You’re right


“No; you’re right.”

I’m not sure where I picked it up, but it seems to be a new speech pattern that’s entered the language that makes much more sense than the higher-profile “Yeah, no, yeah.”

If someone says sorry, but it’s for something they really shouldn’t be apologising for, I won’t say “That’s okay”, because that’s like saying it was their fault.

“You’re right” conveys that they either they’ve done nothing wrong, or at least that whatever happened was a genuine accident.

So to the guy who didn’t see me and walked out of the gate with a ladder, blocking the footpath for all of 5 seconds as I was trying to walk past, it was nice of you to say “Sorry”, but you’re right. No blame apportioned. Have a nice day.

By Daniel Bowen

Transport blogger / campaigner and spokesperson for the Public Transport Users Association / professional geek.
Bunurong land, Melbourne, Australia.
Opinions on this blog are all mine.

8 replies on “You’re right”

I use “No problem”. If there really is no problem, they shouldn’t have to apologise for it.

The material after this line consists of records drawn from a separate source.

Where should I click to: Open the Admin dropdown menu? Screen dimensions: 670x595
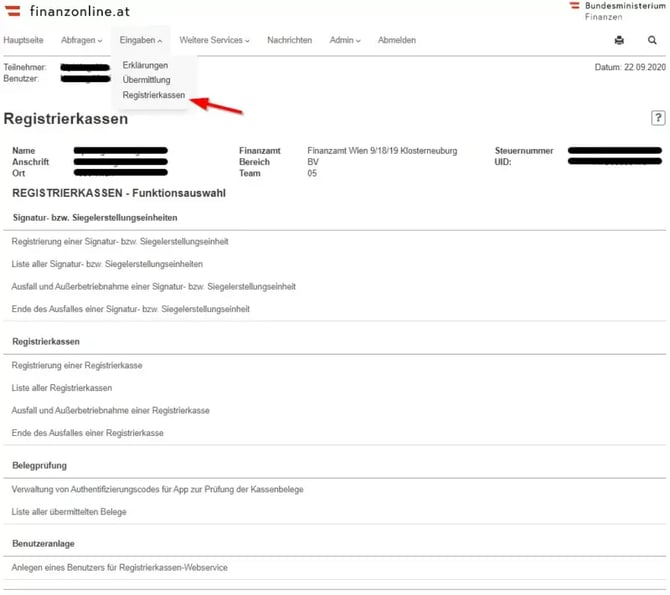345,41
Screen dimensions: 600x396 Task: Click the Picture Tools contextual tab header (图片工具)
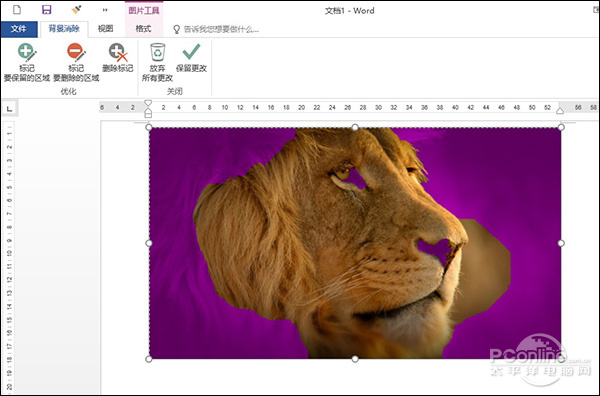tap(144, 10)
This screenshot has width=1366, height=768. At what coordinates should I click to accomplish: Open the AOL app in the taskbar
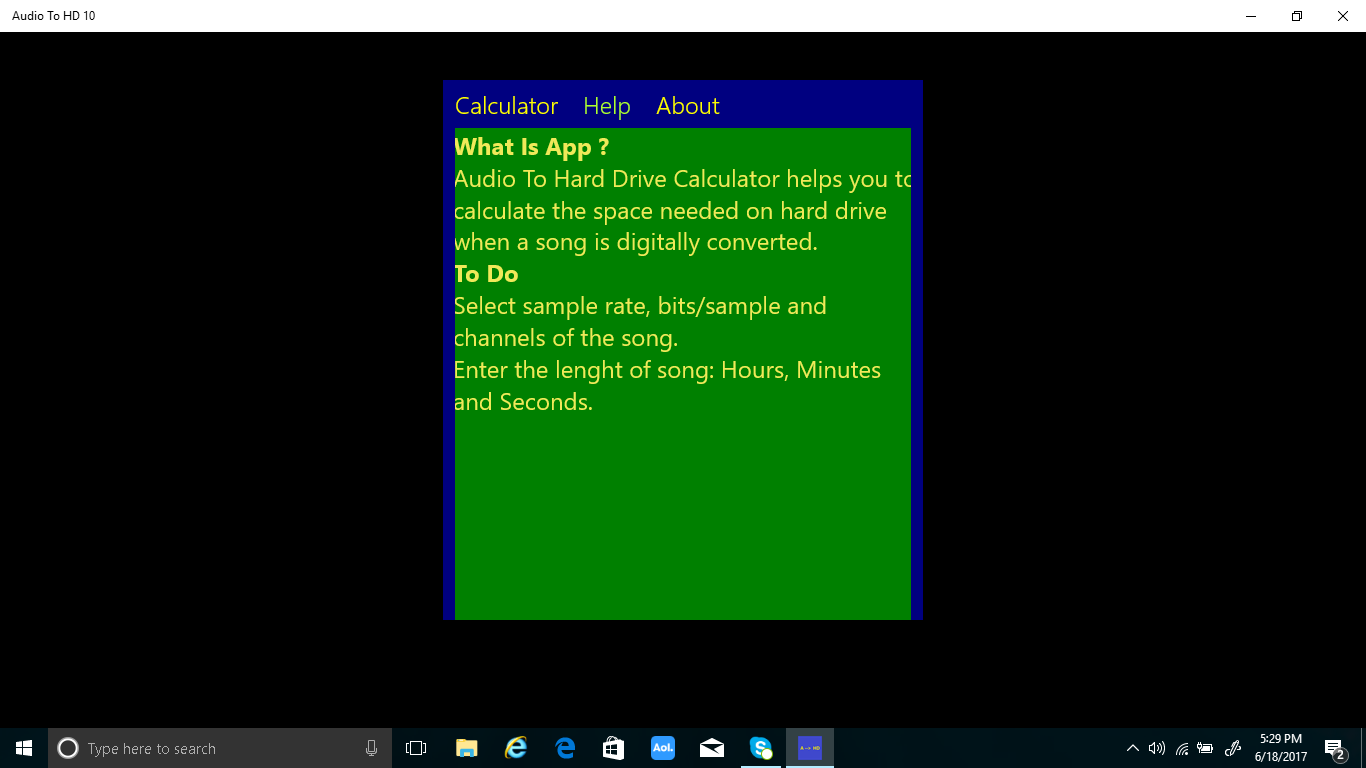[x=663, y=748]
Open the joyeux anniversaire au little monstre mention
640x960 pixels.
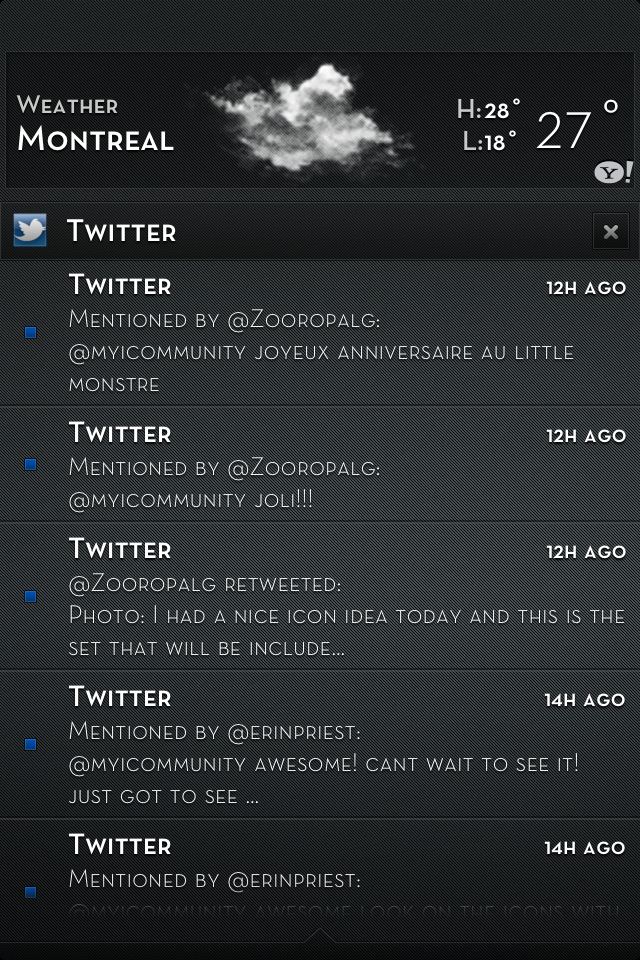320,333
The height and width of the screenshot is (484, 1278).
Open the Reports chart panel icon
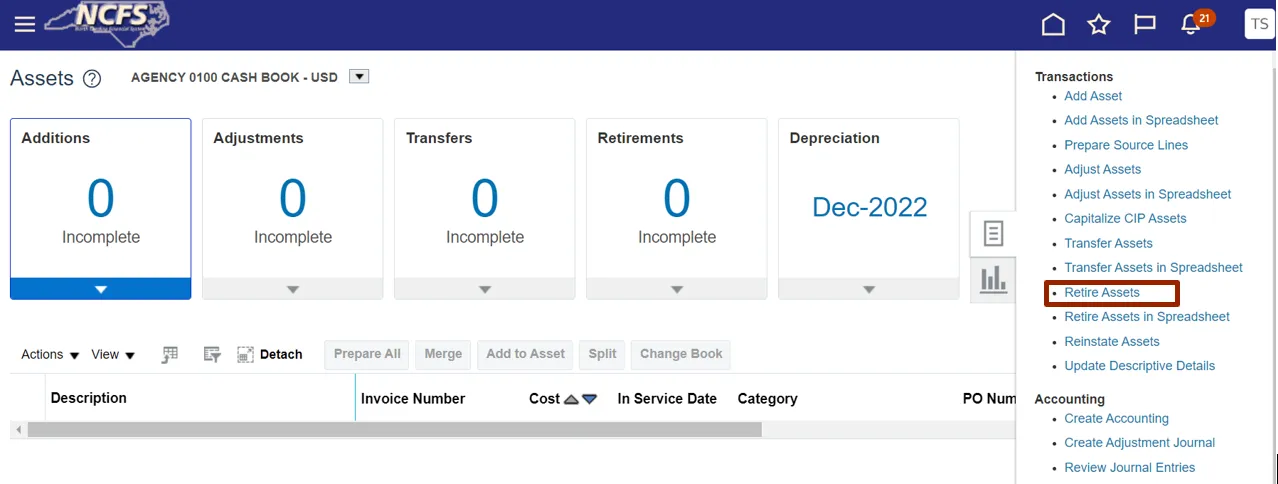pos(993,279)
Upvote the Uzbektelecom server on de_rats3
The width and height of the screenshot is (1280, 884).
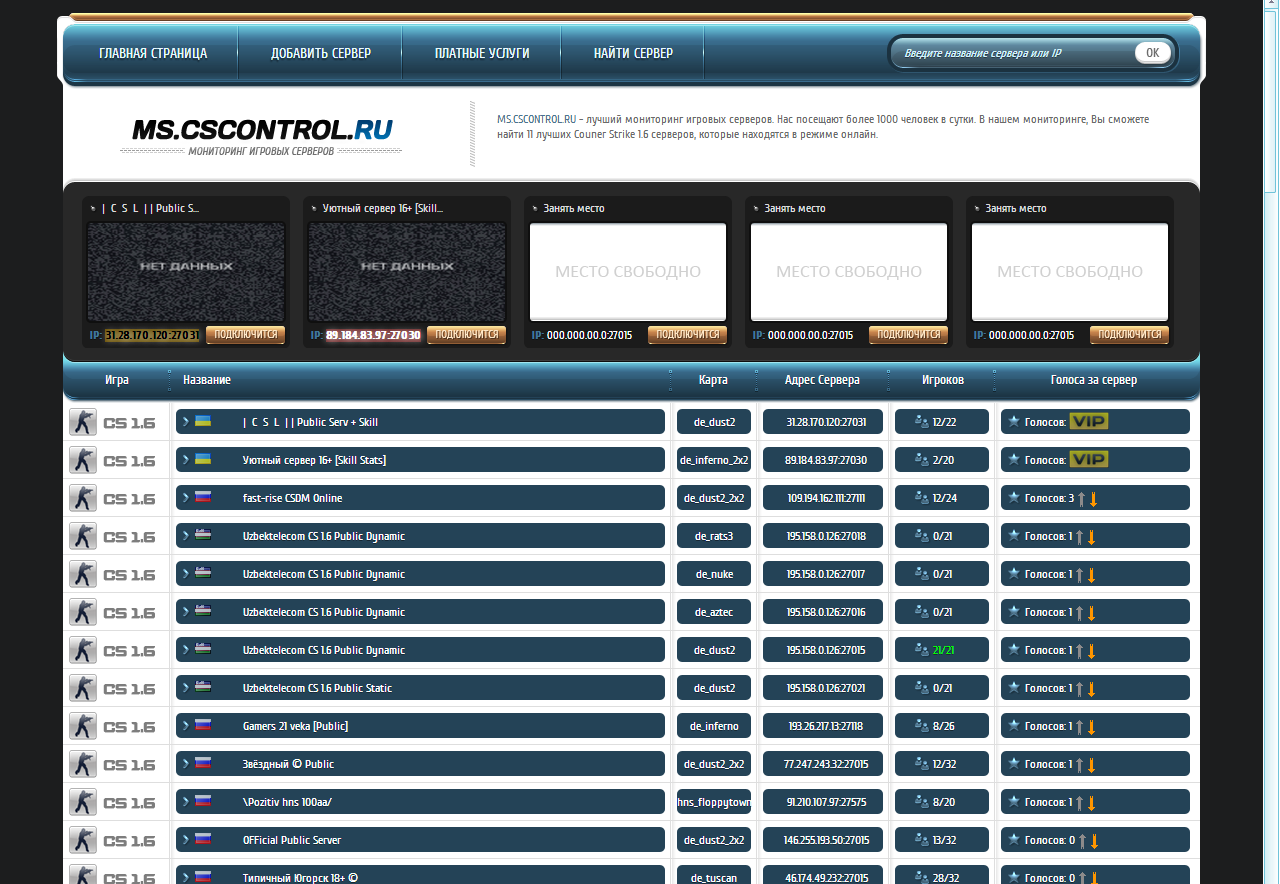[1080, 537]
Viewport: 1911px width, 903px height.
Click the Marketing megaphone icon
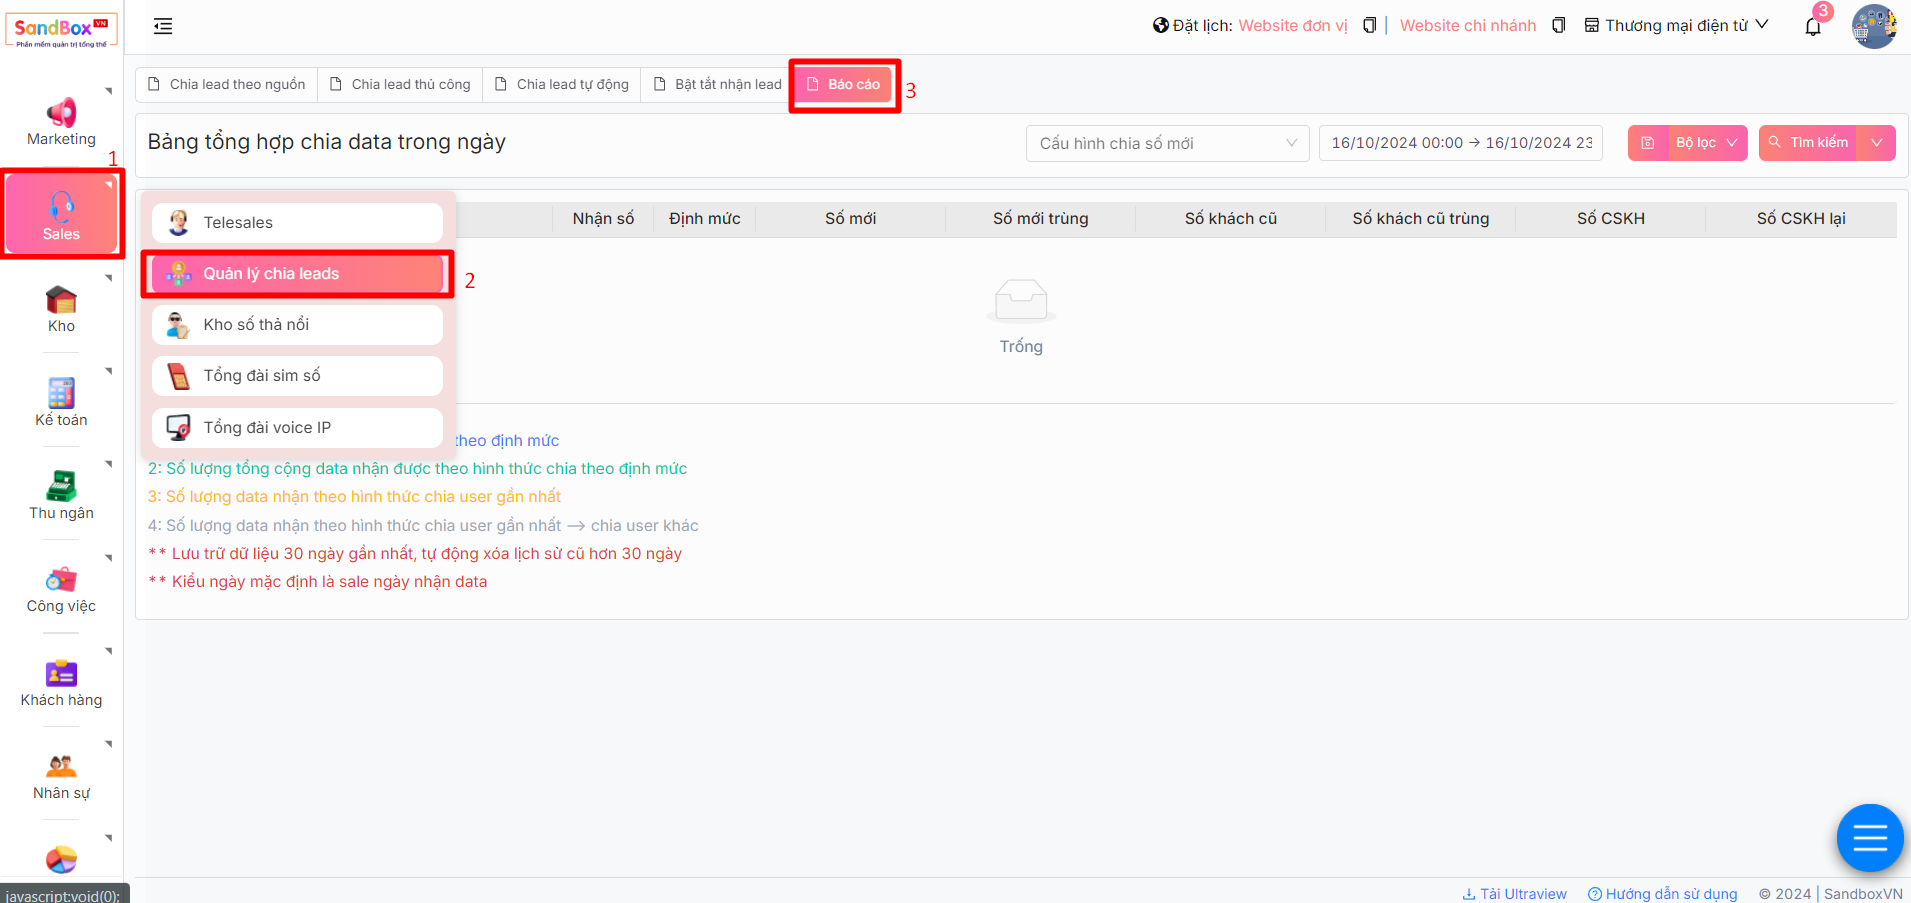[x=61, y=113]
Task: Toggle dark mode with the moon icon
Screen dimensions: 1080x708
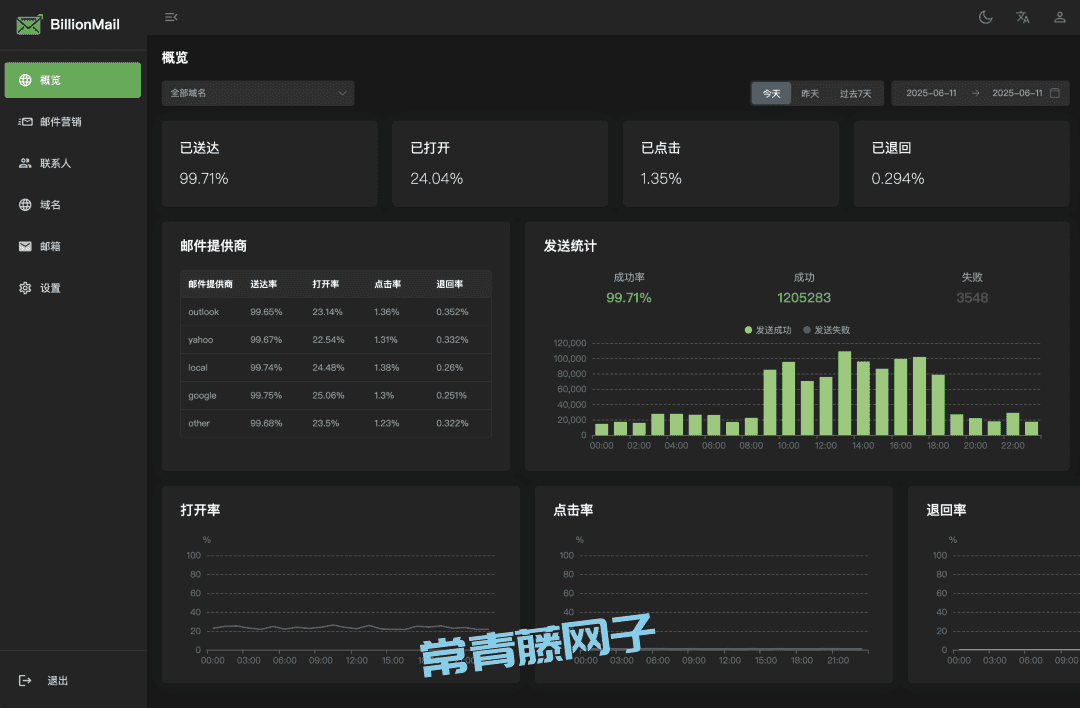Action: tap(985, 17)
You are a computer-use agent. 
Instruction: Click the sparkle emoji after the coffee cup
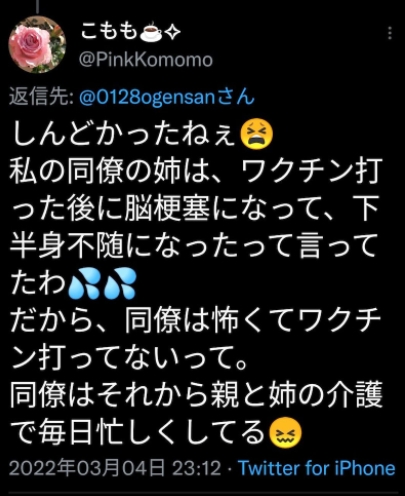click(x=173, y=33)
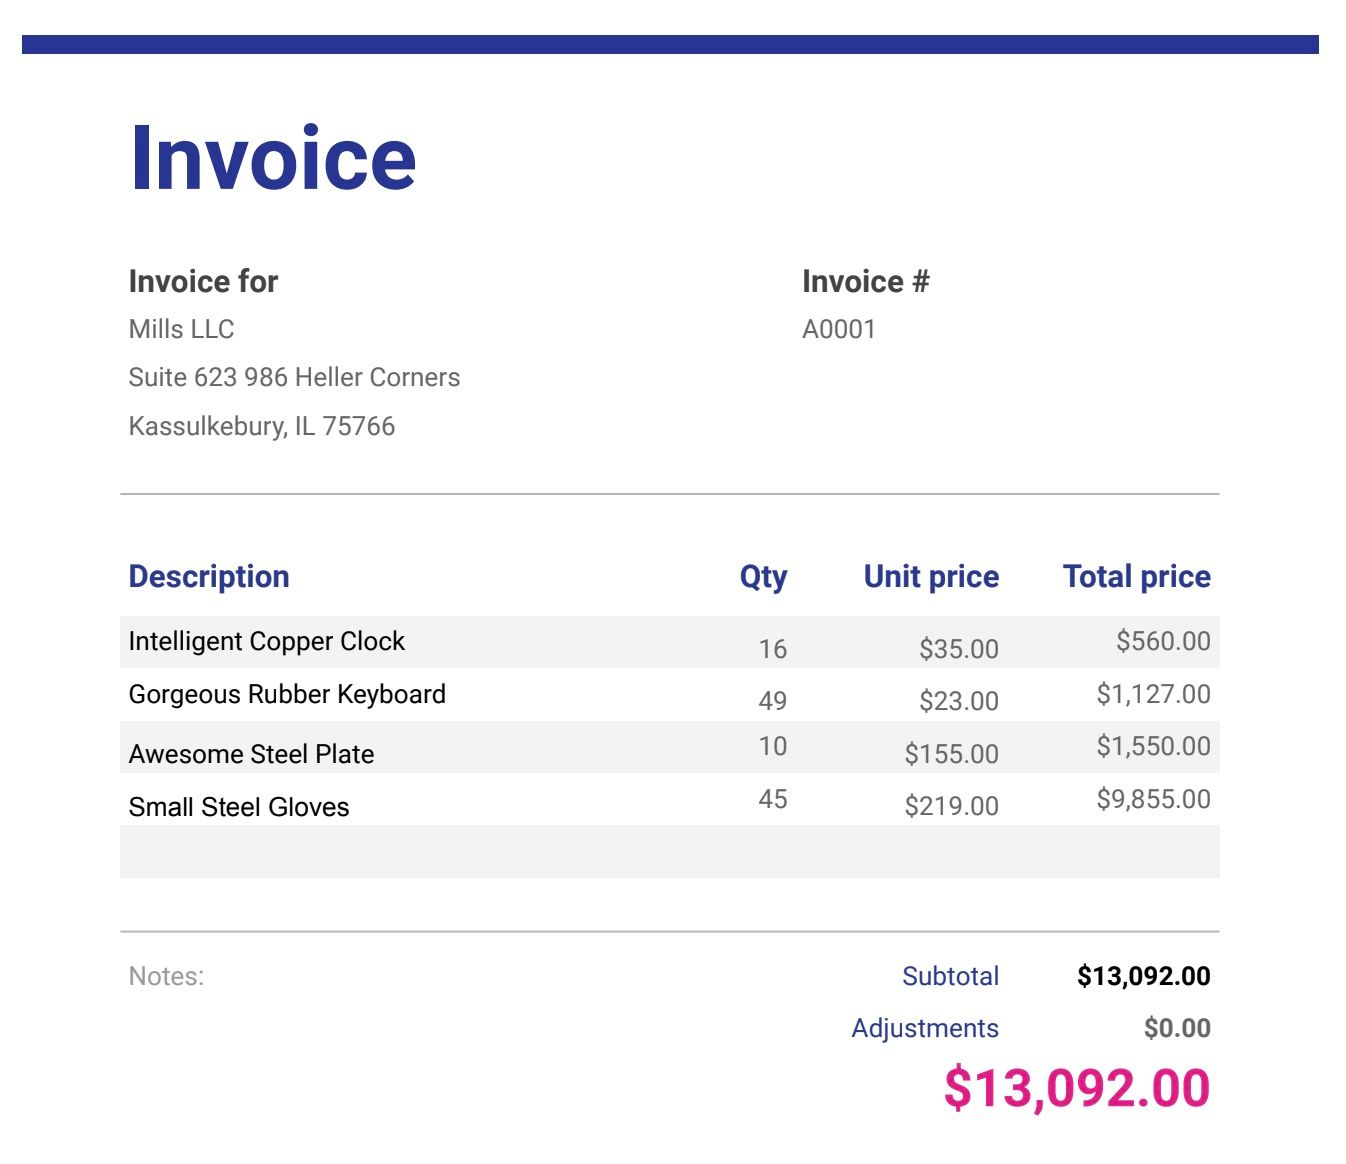Select the Intelligent Copper Clock row description

pos(266,641)
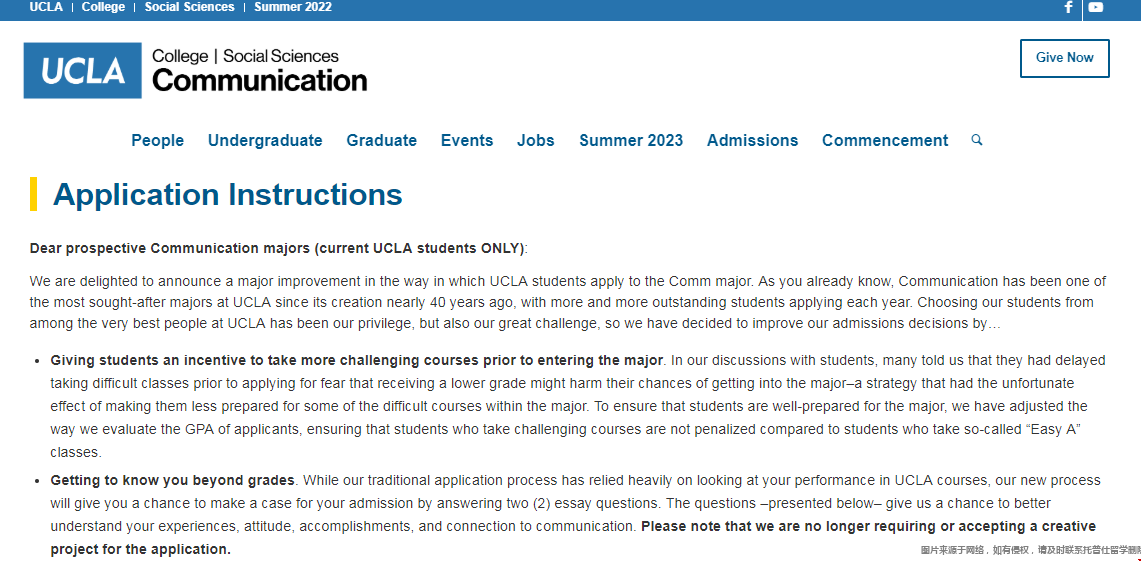Click the search magnifier icon
The width and height of the screenshot is (1141, 561).
point(977,140)
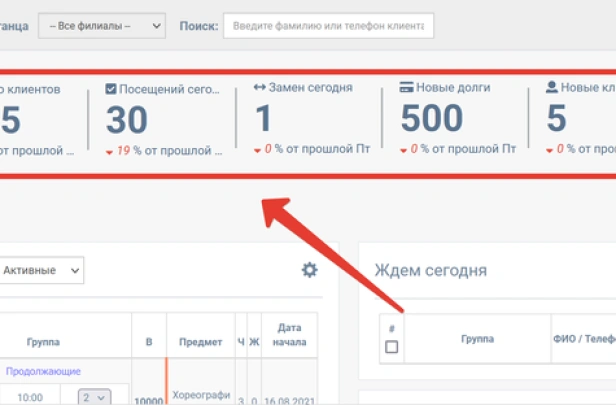Click the arrows icon beside Замен сегодня
616x405 pixels.
260,88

Even if they shouldn’t have to apologise, you are at least being acknowledged. How many times should people be apologising or excusing themselves, yet they completely ignore you? Especially on the train.

I blame the young people, blah, blah……. :)

I do that “Yeah, no, yeah” bit regularly. Not sure if it’s a bad thing.

And if it’s a pithy thing that’s happened and someone apologises needless I’m all “No! It’s fine!”

I think of people saying “You’re right” as in “You’re right! You SHOULD be effing sorry!”. It never sits well.

Ren – I agree with you – I remember when people in shops would (still do sometimes) say ‘you right there?’ and how that was hugely annoying – as it really has no meaning… I’d go with ‘no problem’ to let the nice person apologising (as it’s so rare), know that there’s no problem!! :o)

i seem to remember ppl saying, ‘yeah [or ‘nah’], she’s right.’

how did ‘she’ get transmogrified to ‘you’?

i think ‘she’s right’ must have come from ‘she’ll be right’, in which ‘she’ was something female and, hence, unpredictable.

i think it’s more of an warding spell, a propitiation, even. by saying that this mysterious and unpredictable (and hence dangerous) ‘she’ will be all right, what we’re really saying is that we wish fervently that she will be all right, so that she’ll leave uz alone.

the transference from this mythical female third party to the personage actually present seems to make sense.

oh, and btw. if someone walks into me, or props a ladder in front of me, or somesuch, *i* say, ‘sorry’ to *them*.

very submissive, i know.

so i’ve trained myseln to continue this ‘sorry’ sentence as i move on, out of their earshot, to add a rejoinder along the lines of, ‘…that you’re blind and stupid…’.

I used to hate the expression ‘no probs’, but now that it is seldom heard, I quite think it is a good response. ‘No probs’. Now I just need to cure myself of the habit to respond to someone who walks into me and is on an unpredictable course, with ‘Sorry’.

Oh, how odd, I was just wondering to myself the other day when I starting saying “you’re right” in similar situations. Someone had bumped into me in the supermarket and apologised and I said “no, you’re right.” Then I realised that I say it quite often, I’ve no idea when or how that started!